Suppose you needed support for both Afrikaans and Zulu, but find that there are no translations available. To use FusionAuth with these languages, you would:

  • download the English messages file from the GitHub repo and translate all messages using whatever resources or software you had access to
  • install the new file in FusionAuth as documented above

You could contribute the translated messages file back to the community, if you desired to, by opening a PR against the GitHub repo.

You should review the content of the messages file to make sure it meets your branding requirements as well. You typically need to refine or modify the messages based on your product’s tone, messaging and brand identity.

Emails and Other Messages

FusionAuth sends emails and other messages on behalf of your application. An example would be a “Forgot Password” email. FusionAuth provides support for you to customize and localize these messages.

Unlike the hosted login pages, there are no community supported bundles of translated email templates. The shipped email template text is rarely used in production. In general you will customize the content as well as the language to support your organization and applications.

Please see the email template localization documentation for more.

The FusionAuth Administrative User Interface

There are no translations of the FusionAuth administrative user interface. Currently the only supported language is English. The interface does support limited localization in the display of dates, times and numbers.

To enable this localization, set the admin user’s preferred language.

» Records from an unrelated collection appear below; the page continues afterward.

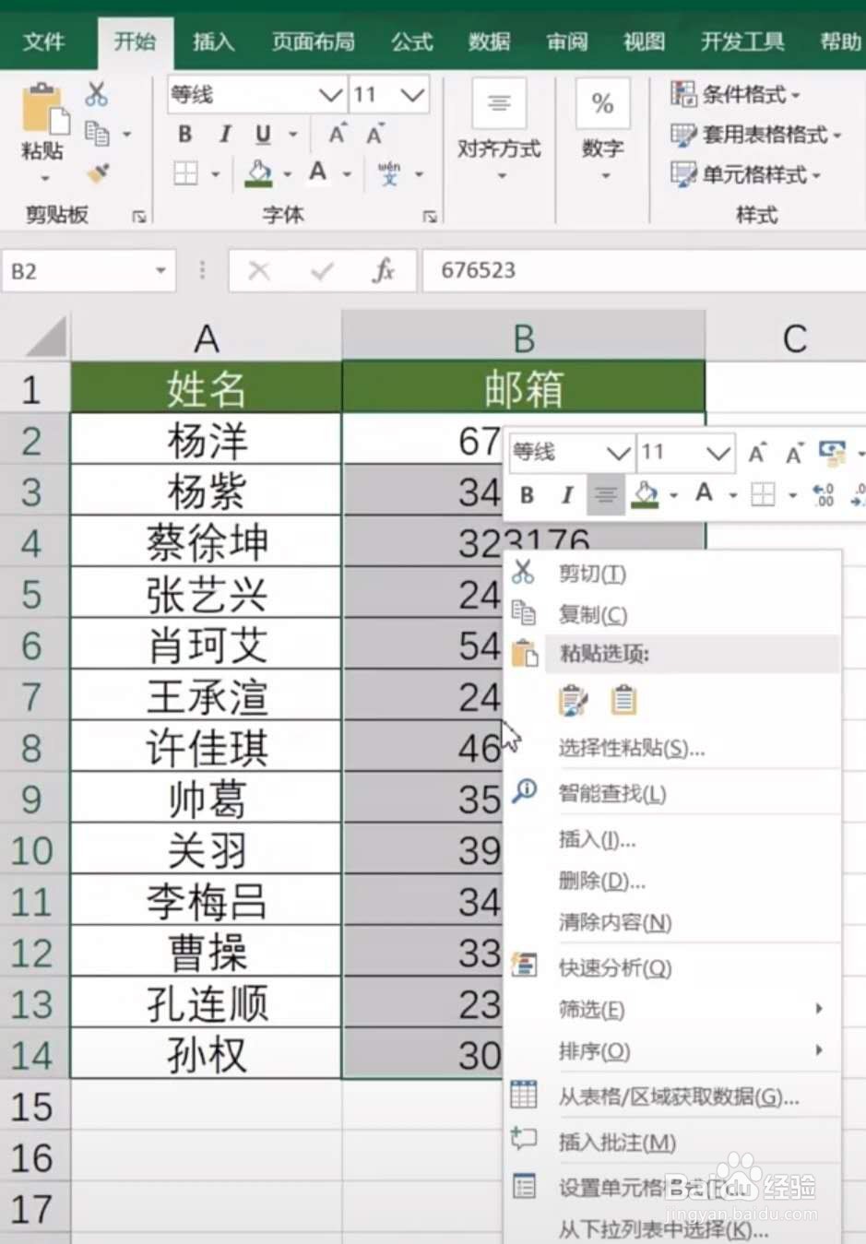Click the Smart Lookup magnifier icon beside 智能查找
Image resolution: width=866 pixels, height=1244 pixels.
pos(526,793)
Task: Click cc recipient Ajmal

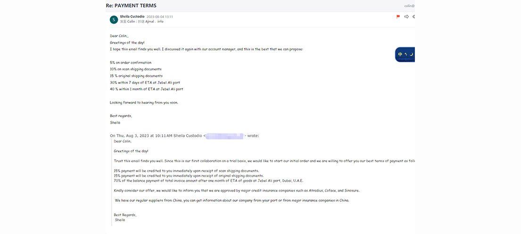Action: pos(149,22)
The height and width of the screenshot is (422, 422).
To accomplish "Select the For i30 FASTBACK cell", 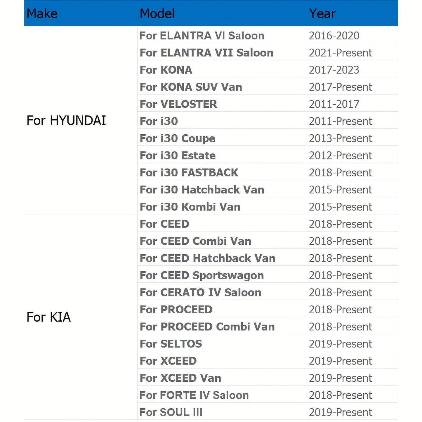I will coord(189,173).
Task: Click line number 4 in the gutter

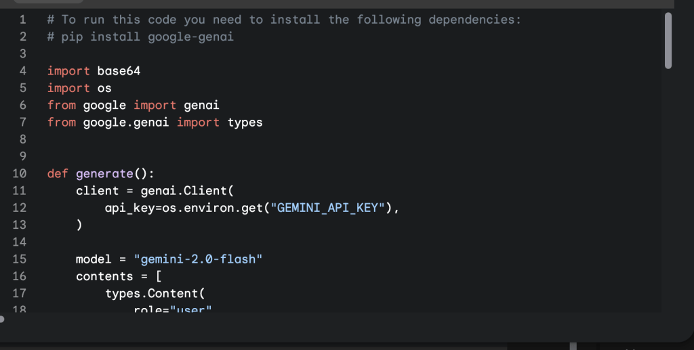Action: 22,71
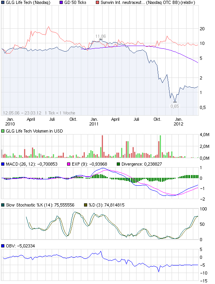Click the magenta EXP (9) legend square
Screen dimensions: 215x284
69,164
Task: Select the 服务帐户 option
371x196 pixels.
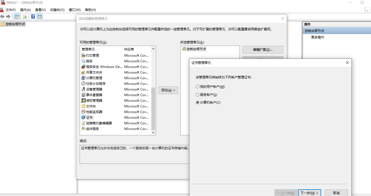Action: pyautogui.click(x=197, y=95)
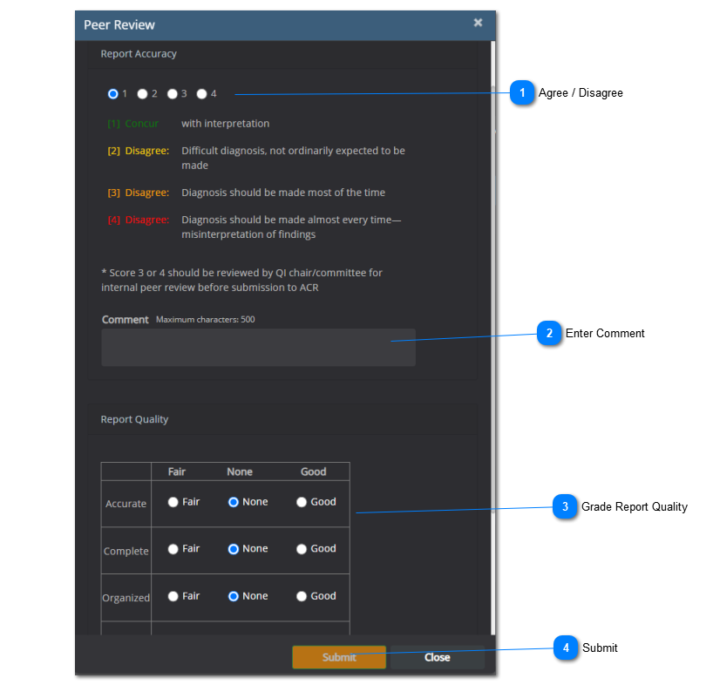Choose accuracy score 3 radio option
Image resolution: width=713 pixels, height=685 pixels.
coord(173,94)
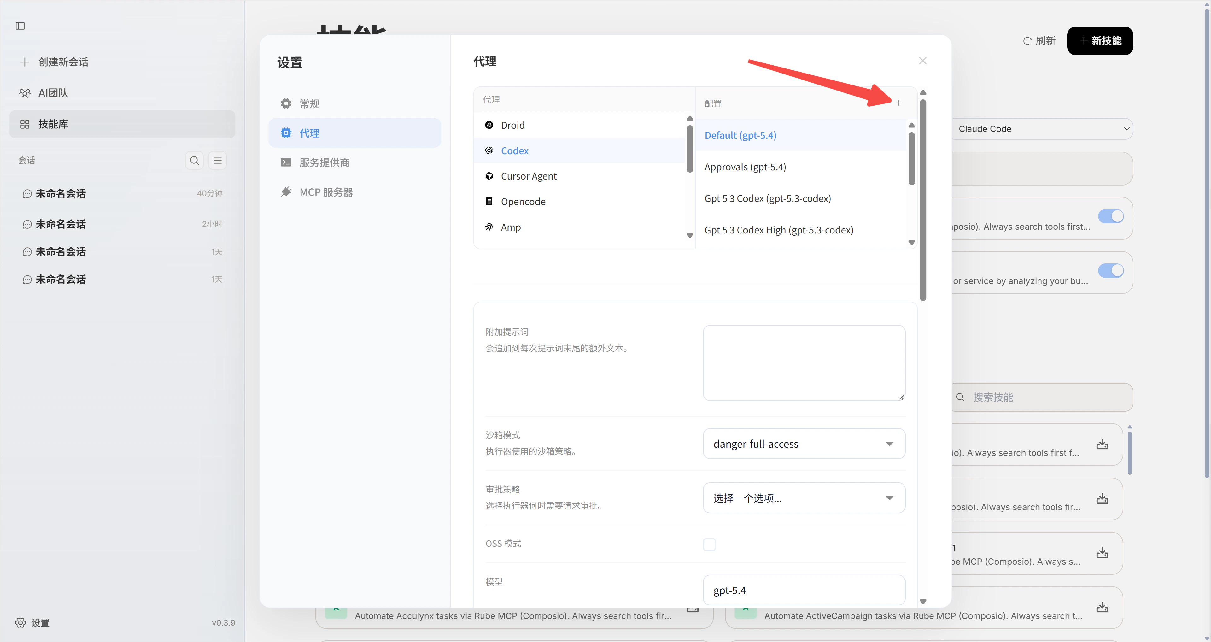Expand the Claude Code dropdown
Image resolution: width=1211 pixels, height=642 pixels.
[1042, 128]
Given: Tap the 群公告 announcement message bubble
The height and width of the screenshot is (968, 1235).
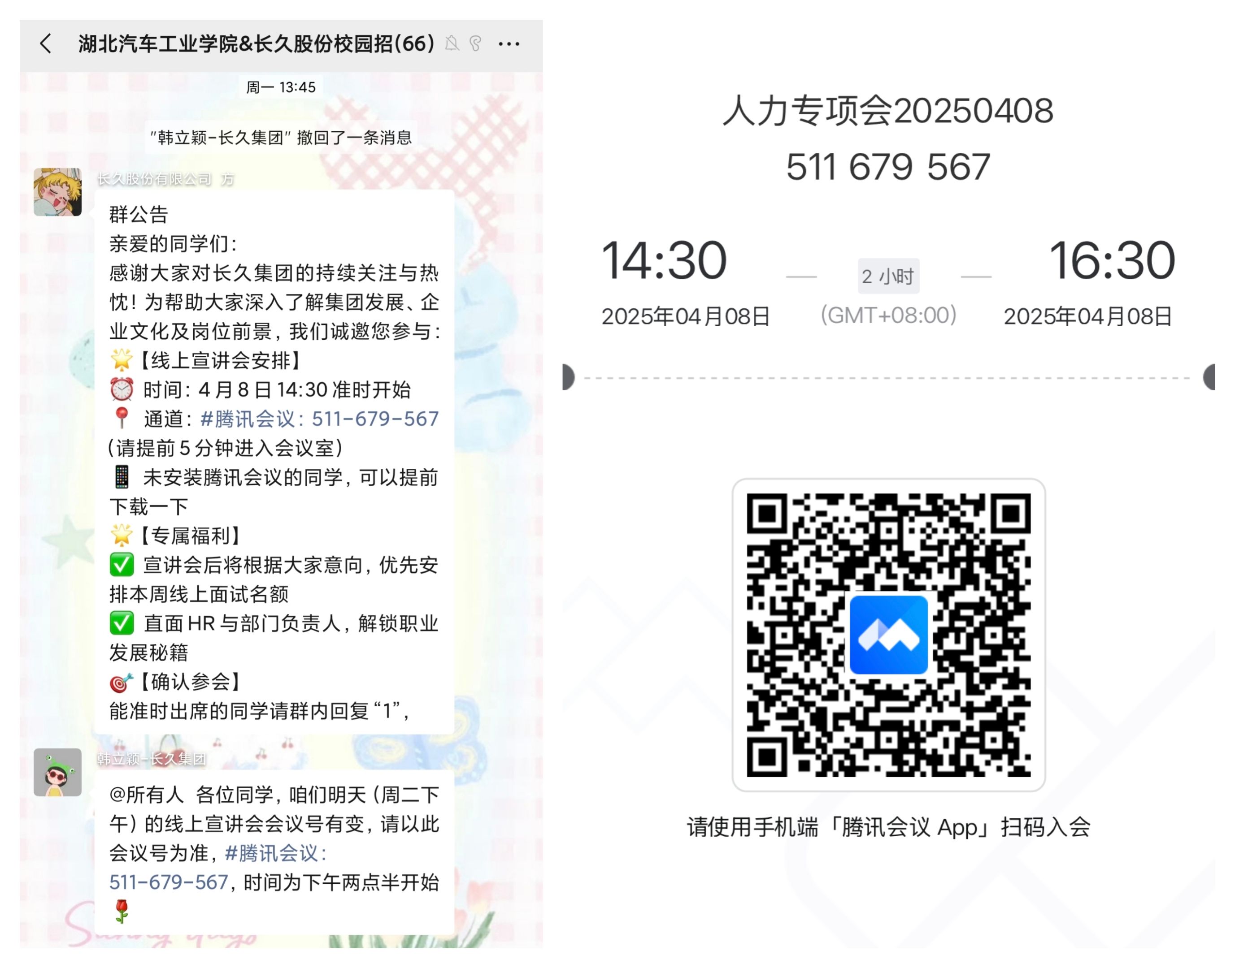Looking at the screenshot, I should pyautogui.click(x=274, y=462).
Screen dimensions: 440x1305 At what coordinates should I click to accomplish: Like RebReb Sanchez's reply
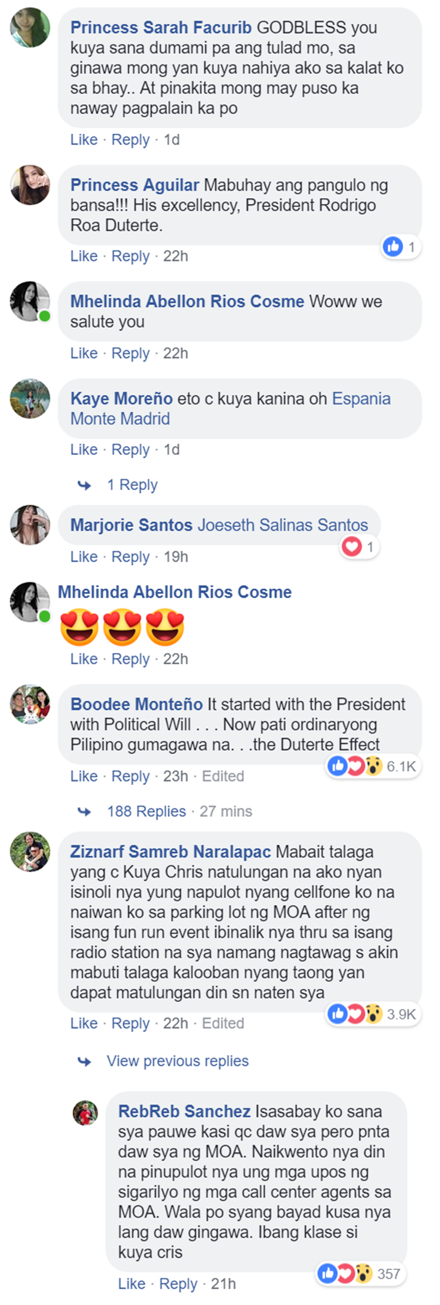click(x=131, y=1284)
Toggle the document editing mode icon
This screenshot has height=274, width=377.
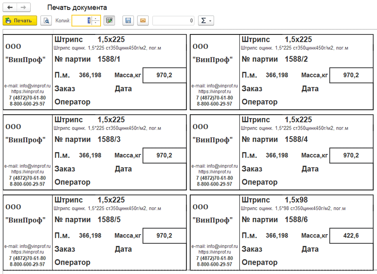tap(110, 21)
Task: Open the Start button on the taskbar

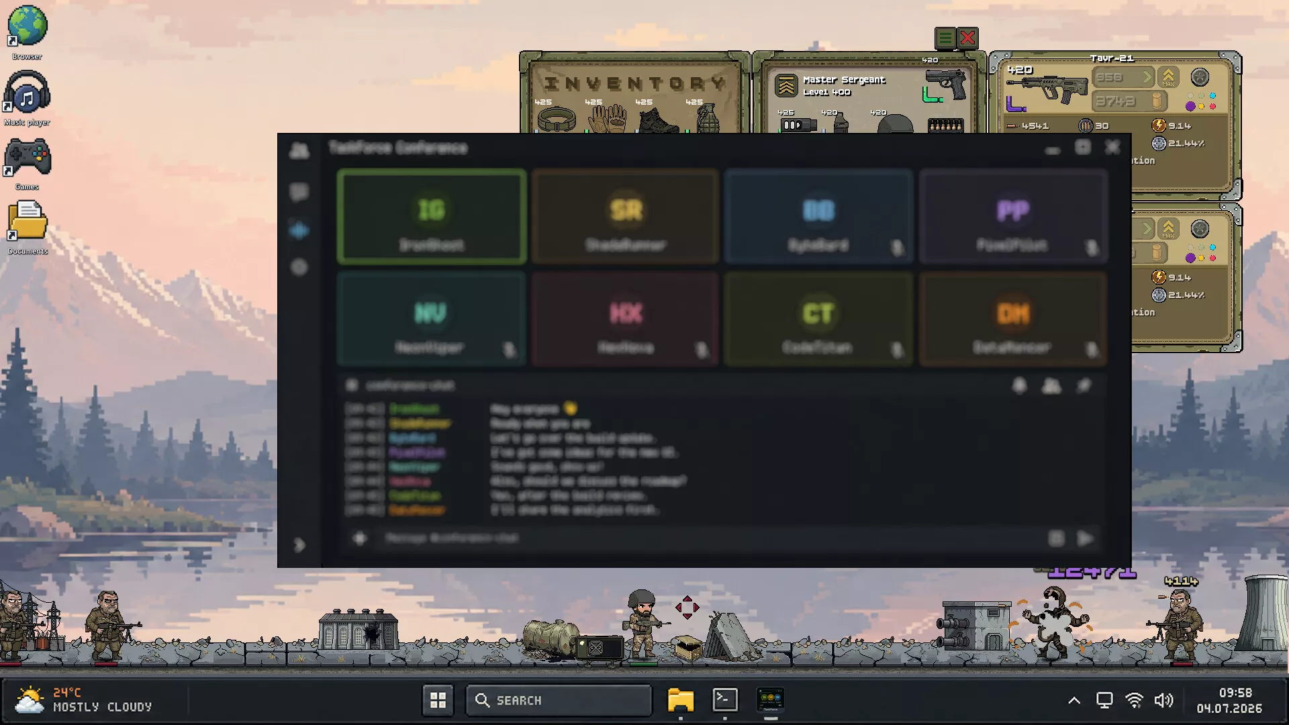Action: coord(438,700)
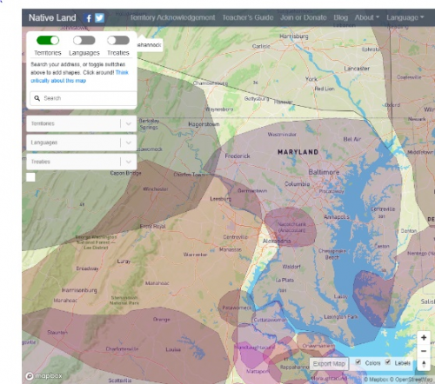Open the Twitter icon link

click(x=99, y=18)
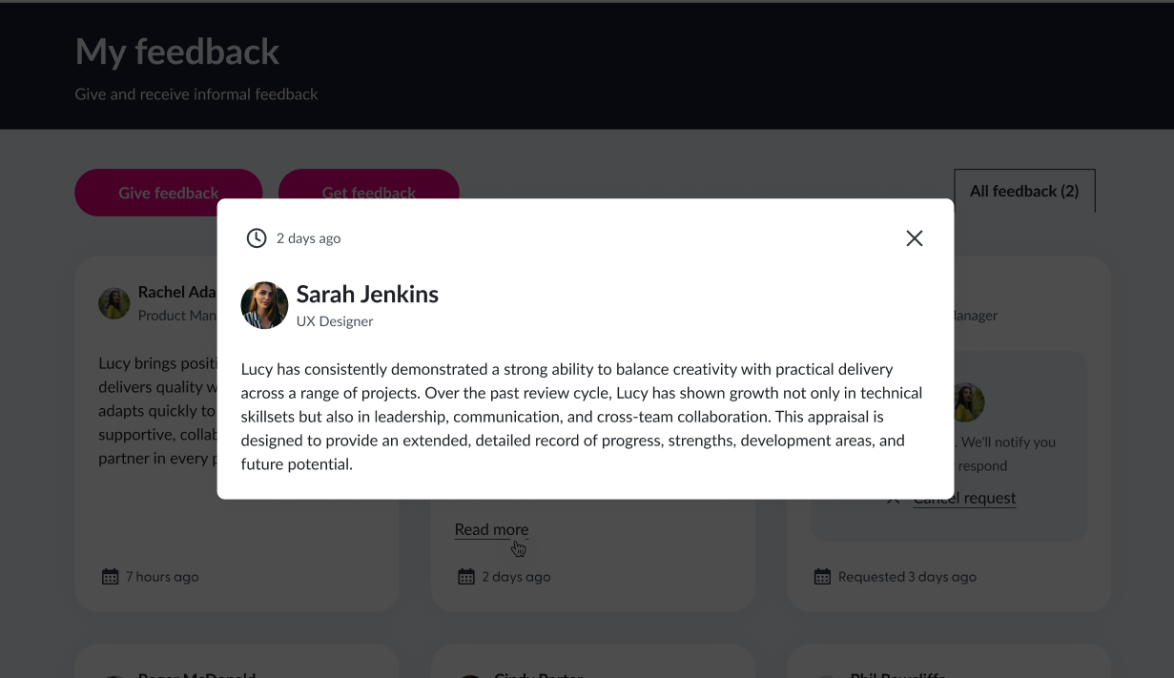
Task: Click Rachel's avatar on the first card
Action: 114,303
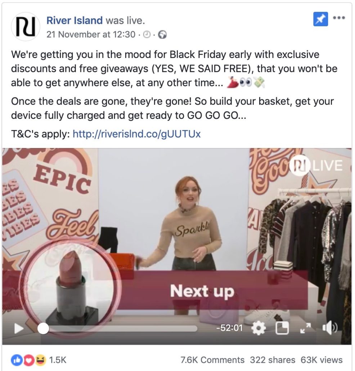355x371 pixels.
Task: Open the River Island page name link
Action: click(75, 20)
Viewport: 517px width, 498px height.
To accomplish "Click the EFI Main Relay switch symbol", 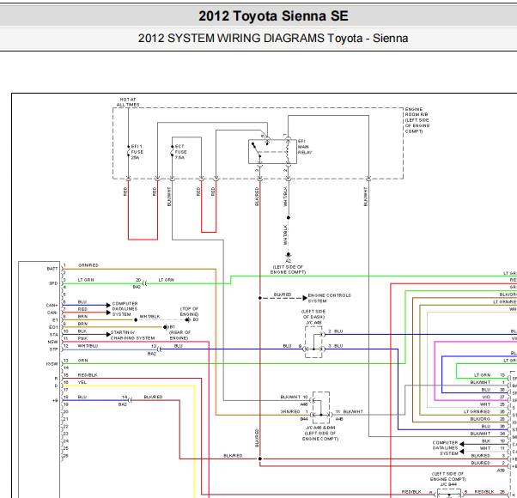I will point(273,152).
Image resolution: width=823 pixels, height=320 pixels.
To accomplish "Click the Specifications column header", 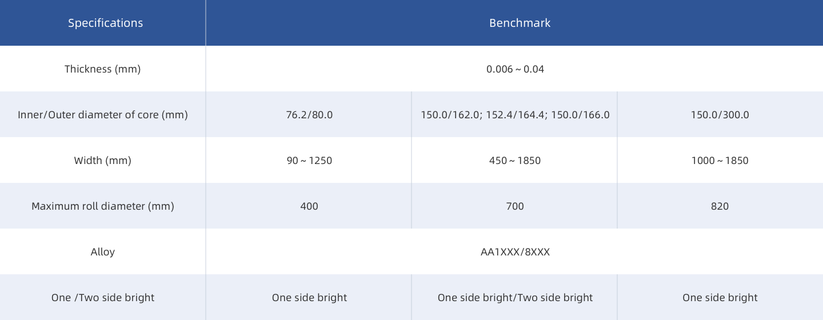I will pyautogui.click(x=105, y=23).
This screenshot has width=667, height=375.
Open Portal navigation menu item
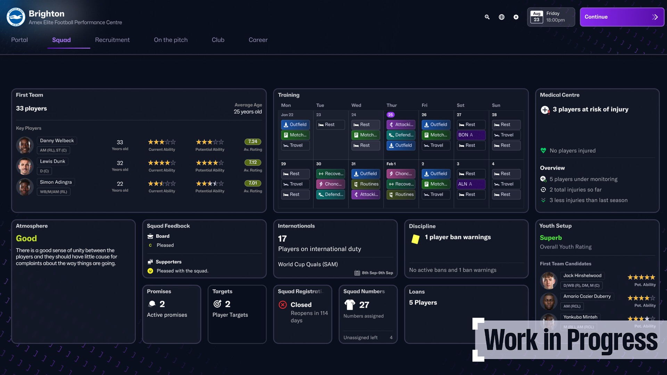19,39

Then, items such as dates and numbers will be formatted based on the user’s locale.

FusionAuth supports the following locales for the administrative user interface.

The list below is of supported locales which will affect the presentation of dates, times and numbers in the administrative user interface, not locales for which the interface has been completely translated.

  • Arabic (ar)
  • Czech (cs)
  • Danish (da)
  • German (de)
  • Greek (el)
  • English (en)
  • English - US (en_us)
  • Spanish (es)
  • French (fr)
  • Irish (ga)
  • Hebrew (he)
  • Hindi (hi)
  • Italian (it)
  • Japanese (ja)
  • Korean (ko)
  • Dutch (nl)
  • Norwegian (no)
  • Portuguese (pt)
  • Russian (ru)
  • Swedish (sv)
  • Chinese (kzh)
  • Chinese - Simplified (zh_CN)
  • Chinese - Traditional (zh_TW)

In the below screenshot, Richard has a preferredLanguage of French. When Richard interacts with the FusionAuth administrative user interface, the account with the email dinesh@fusionauth.io, created on Oct 5, 2020, has a displayed date formatted as specified by the French locale, with the day first.

The FusionAuth administrative interface as viewed by a user with a preferred language of French.

If you’d like to see additional localizations or translations of the FusionAuth administrative interface, please file an issue.